The Funniest Incident Postmortem

Recently, I had a chance to think about an outage that I debugged and fixed a few years ago that involves Jenkins and systemd (or in this case lack thereof!).

Generally, if you want to run a task at the end of every Jenkins job whether the job has passed or failed, you have two options. You could use trap and write a clean up function. I would highly recommend that you use trap. Or you could be like me and write a post-build publisher that would run a script if it finds the line “Building remotely” in the console output. It’s quite hacky, but since the first line of every job is “Building remotely“, it works. I used to depend on this for clean up on a couple of Jenkins jobs a while ago and later removed it because of this infamous outage.

The Problem

Let me preface this by stating and this happened due to a combination of factors that I don’t expect to repeat. We were using an old version of Jenkins on an old version of CentOS. This means, it was still using init scripts and not systemd. The init file is just a shell script.

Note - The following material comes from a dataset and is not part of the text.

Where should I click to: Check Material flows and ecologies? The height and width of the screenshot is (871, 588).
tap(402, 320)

If you didn’t already know, SSH tends to forward your LANG information to the environment you connect to and force that environment to be similar to your current locale. I use en_US, but my French sysadmin colleague uses fr_FR locale. Which mean if I connect to a server, I would have English errors messages and if he did, he would have French ones.

When my colleague restarted Jenkins on that fateful day, his environment leaked into the Jenkins init script possibly due to a bug. Voila! Jenkins now speaks French. This meant my clean up didn’t work anymore. Instead of “Building Remotely” we had “Construction à distance“. Obviously, all the jobs failed.

The Solution

I had to stop and start Jenkins again so it spoke English. We made plans to upgrade both the OS and Jenkins so we didn’t run into this specific bug again. Aside from making sure that Jenkins didn’t accidentally speak French again, we also removed the clean up script.

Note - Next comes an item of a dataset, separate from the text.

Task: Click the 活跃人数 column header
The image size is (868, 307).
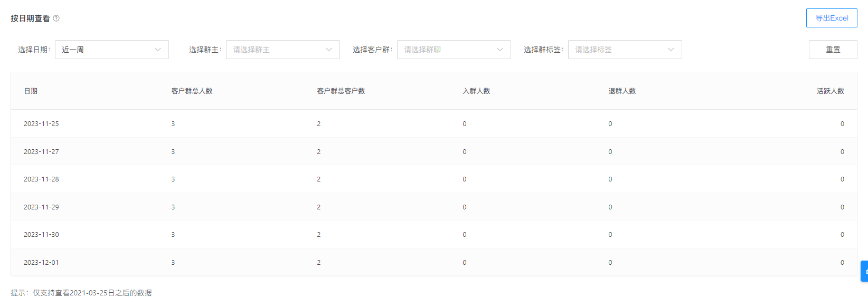Action: pos(830,91)
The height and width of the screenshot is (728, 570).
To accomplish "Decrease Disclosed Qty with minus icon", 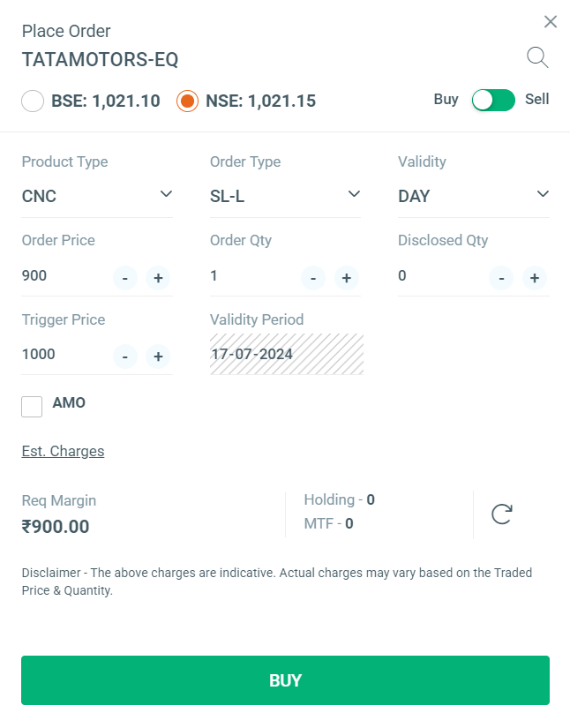I will point(501,278).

In this case, the the job was creating rpms using mock. We would run mock with sudo and that meant the rpms were owned by the root user and the jenkins user could not delete the rpms. My solution back then was to use ACLs to give the jenkins user write access to files in the Jenkins workspace folder irrespective of the real owner. You can read my original postmortem on the gluster-infra mailing list archives.

We are currently in the process of changing hosting providers. The fix with ACLs always seemed hacky to me and I wanted to take this chance to remove the ACLs entirely. I’ve just added the jenkins user to the mock group and we build rpms without using sudo. That solves all the problems much more cleanly.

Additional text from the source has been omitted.